Uso racional de las redes sociales

El uso de las redes sociales es inevitable, pero esto no quiere decir que se deba vivir a través de ellas. Podemos abrirnos ante los cambios tecnológicos y aprovechar de las facilidades que estos aportan sin dejar que consuman el tiempo que se puede invertir en compañía de alguna persona.

Asimismo, es fundamental fomentar en nuestros hijos el interés por las relaciones interpersonales cara a cara. Los niños de hoy han nacido en una generación que no conoce otra forma de relacionarse que no sea a través de los dispositivos tecnológicos y las tendencias que se popularizan a través de las redes sociales.

Durante el puerperio es fundamental descargarse emocionalmente con una amiga.

Si sentimos que somos presas de estas herramientas comunicacionales y que dedicamos mucho tiempo a ellas, debemos empezar por colocarnos límites.

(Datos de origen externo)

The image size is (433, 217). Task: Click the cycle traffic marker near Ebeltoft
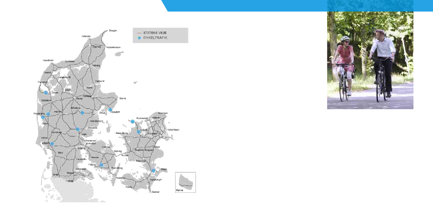[x=110, y=110]
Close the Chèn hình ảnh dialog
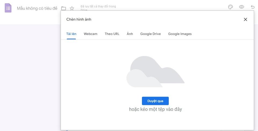The height and width of the screenshot is (131, 258). (245, 19)
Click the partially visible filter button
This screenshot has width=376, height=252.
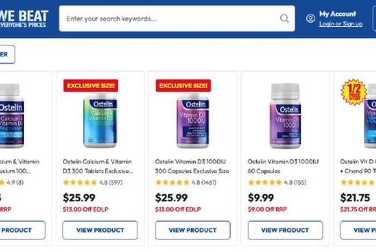click(x=7, y=54)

Para ello, es recomendable demarcar una fracción de tiempo diario para interactuar en redes sociales y respetarlo a cabalidad. Con este sencillo comienzo, notaremos la disponibilidad que tenemos para retomar la práctica de cosas que habíamos dejado de hacer.

Ocupemos nuestras vidas con menos redes y más cafés en persona, recuperemos los espacios con amigos, las estrechadas de manos, los abrazos, los besos en la mejilla, el susurro al oído, las carcajadas y el vivir en compañía de personas reales y mantener el contacto con las lejanas. En pocas palabras, hay que darle a la tecnología la utilidad que merece, pero nunca intentar sustituir el mundo real por el cibernético.